======== Selection ========

A significant portion of that being the permit to open up the street.
And I think that $1.5B estimate has the city doing all the work, rather than contracting individually.
“Probably referring to paying for the cost of replacing the water service lines from the water mains into the houses.”
Yes, this.
What I found annoying was the assertion that the gov’t should pay for it, but not the taxpayers, as if there were some other likely source of gov’t money that we could use.
“Real estate taxes get folded into rent prices, so if you want to live here, you pay the taxes either way; you can’t avoid them…
So yes, taxes ARE a damper on home sales, particularly now that one cannot write off SALT like before.”
Rents more or less track with home prices in the long run so you can’t have rents going up and home prices going down at the same time as a result of a tax increase. If you believe home prices are going down then you should believe that rents do not go up (maybe even go down). In that case landlords get totally screwed and the value of their investment properties go down as the returns go down otherwise.

========

_Problems to work on:_
1. Restate the paragraph beginning "Rents more or less track" from the discussion of taxes and housing costs in two or three shorter sentences, keeping its main points.
2. Carry on the discussion of taxes and housing costs, picking up after its final sentence.

======== Collected data ========

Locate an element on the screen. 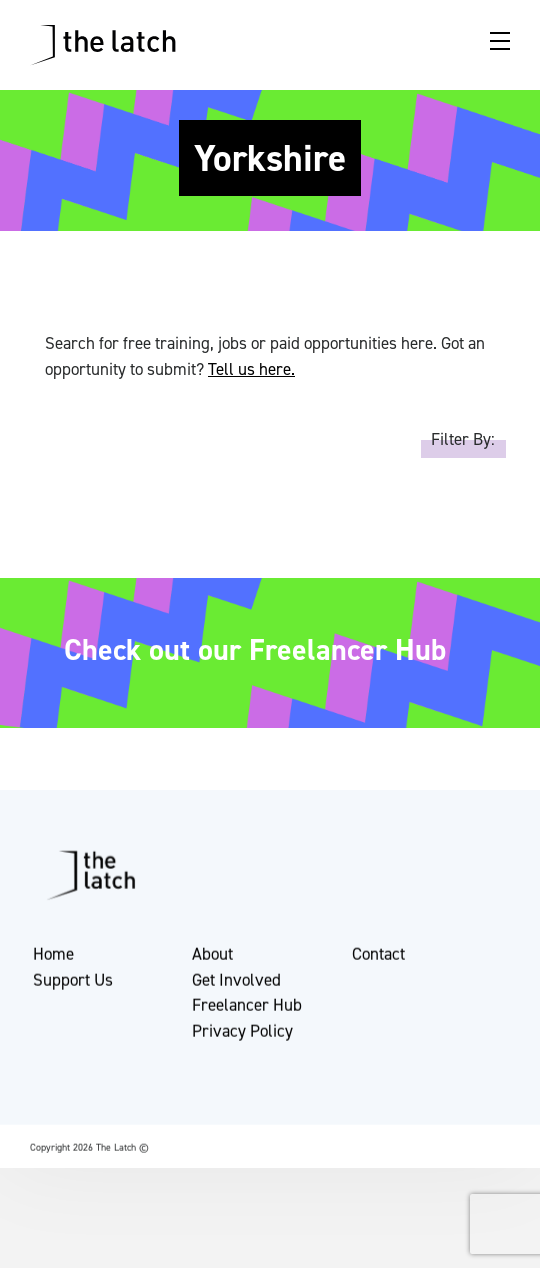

========

_Answers per task:_
1. Over the long run rents follow home prices, so a tax increase can't push rents up while home prices fall. If home prices drop, rents should hold steady or drop as well. Landlords then lose out, since lower returns reduce the value of their investment properties.

2.
“I posted 3 posts that never made it on here in the past few weeks. They were relevant comments to the topic too… censoring posts from those who are interested in the site content = such garbage.”
No comments are pending duffer so I don’t know what you’re talking about. I only remove comments if they attack another poster, reveal private information about the home seller or try and promote a business or listing.
I haven’t removed any comments for months.
“why do they never mention real estate taxes as a potential roadblock?”
Yes! I agree Sonies. It’s a huge increase. A big deterrent. Hundreds more a month, in some cases.
““The estimate to replace the line from the main to the b-box was about $13,500 back then.”
A significant portion of that being the permit to open up the street.
And I think that $1.5B estimate has the city doing all the work, rather than contracting individually.”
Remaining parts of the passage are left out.